SHORT EXERCISE: Repeat the lines of the material below word for word, covering all of it, and leave out the pictures.

****************

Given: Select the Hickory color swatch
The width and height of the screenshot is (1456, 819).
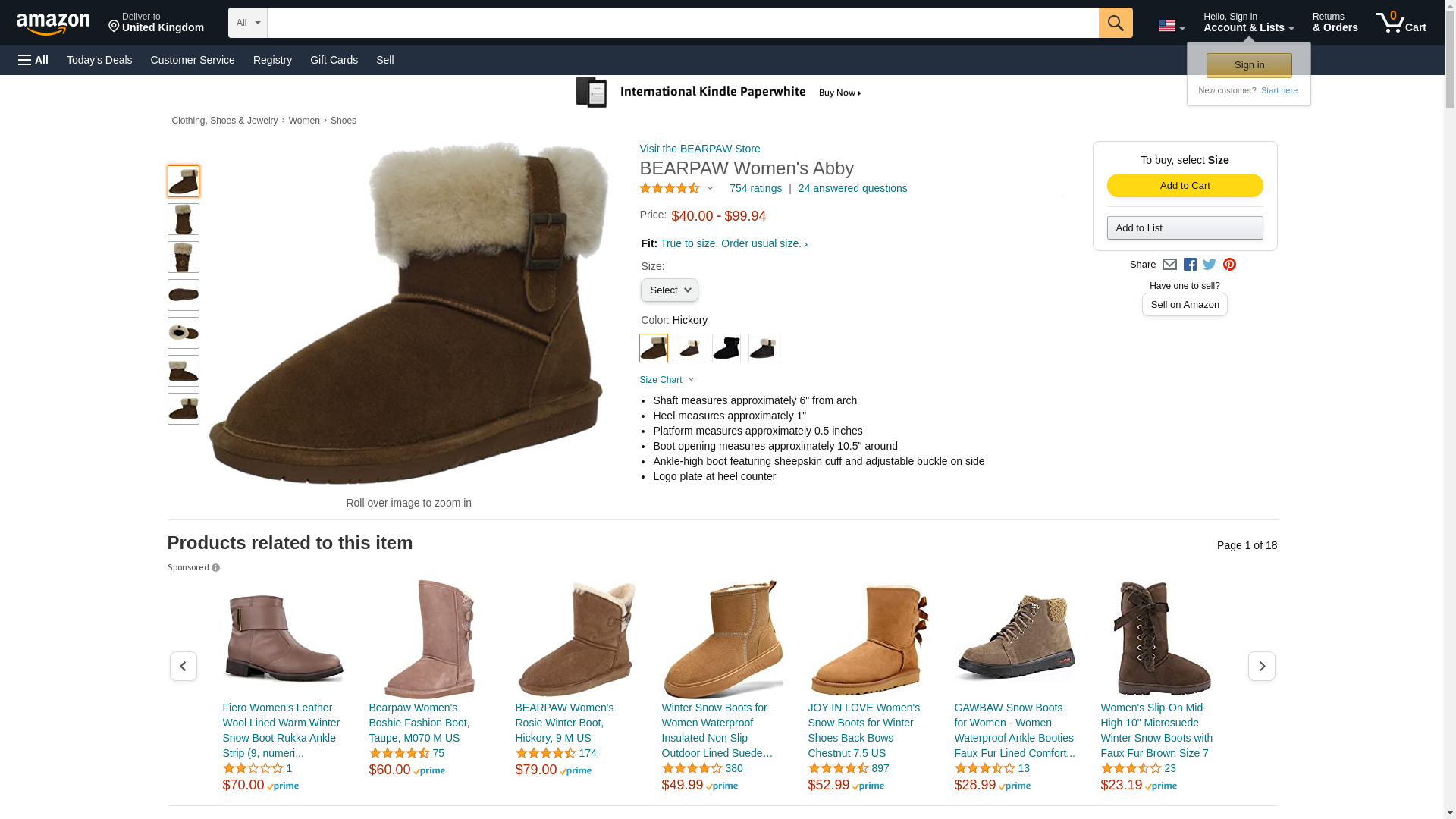Looking at the screenshot, I should coord(653,348).
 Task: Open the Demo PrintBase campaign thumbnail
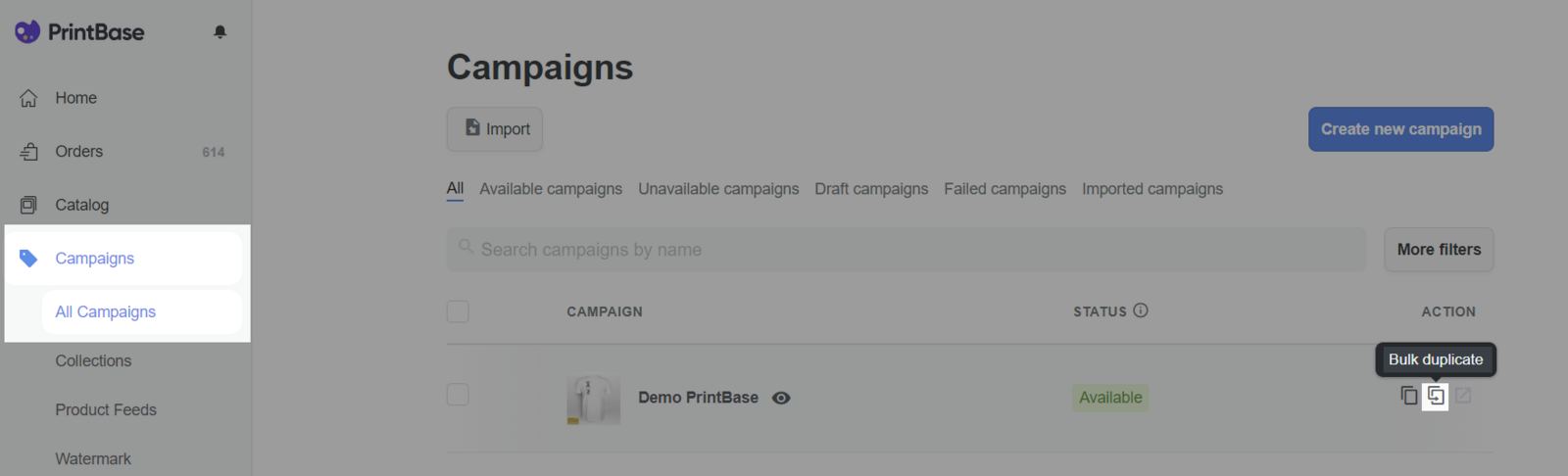pyautogui.click(x=593, y=399)
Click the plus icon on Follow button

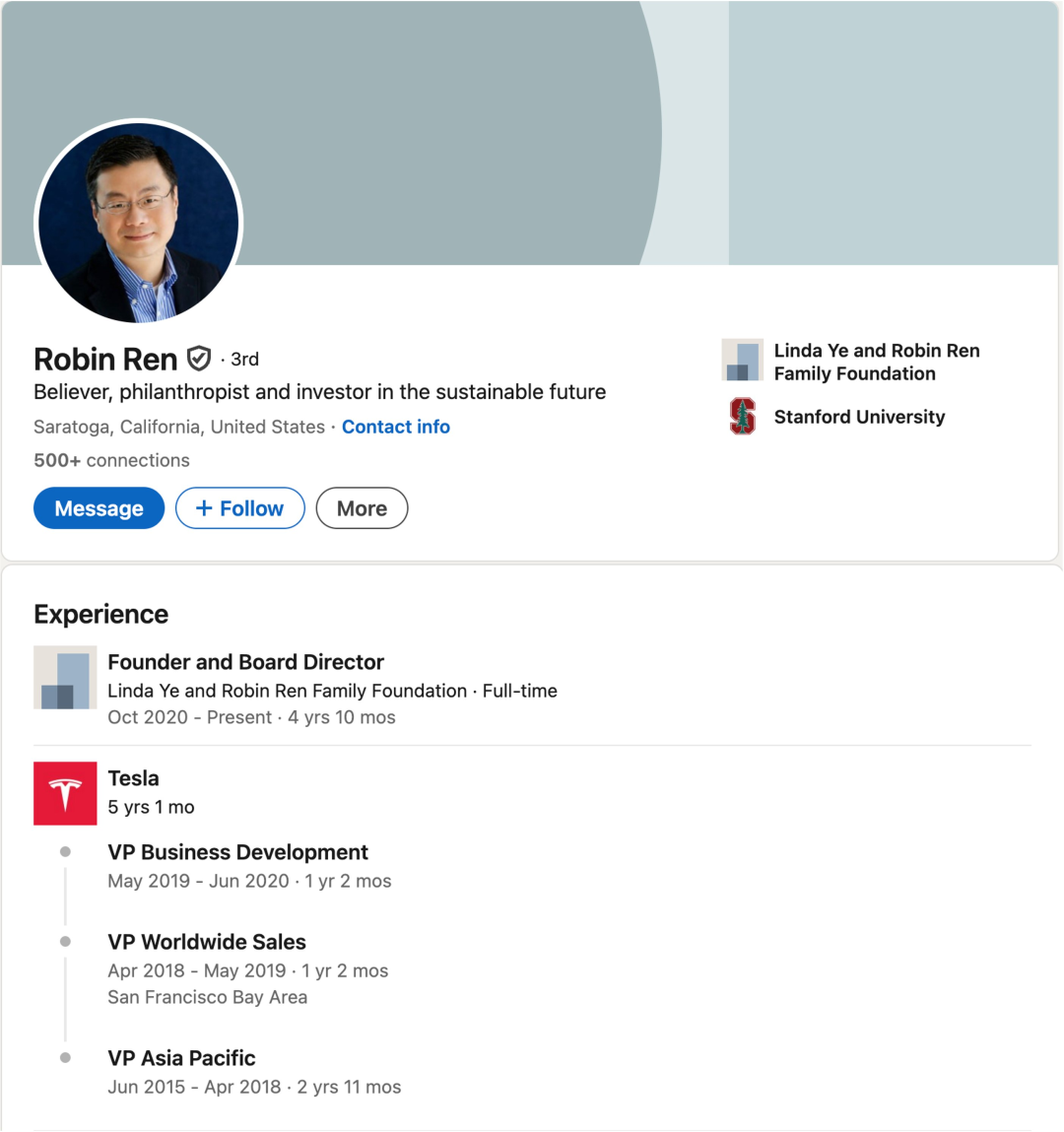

****************

RESPONSE:
Given: Select the Hickory color swatch
The width and height of the screenshot is (1456, 819).
Looking at the screenshot, I should coord(653,348).
 Task: Open the Demo PrintBase campaign thumbnail
pyautogui.click(x=593, y=399)
Click the plus icon on Follow button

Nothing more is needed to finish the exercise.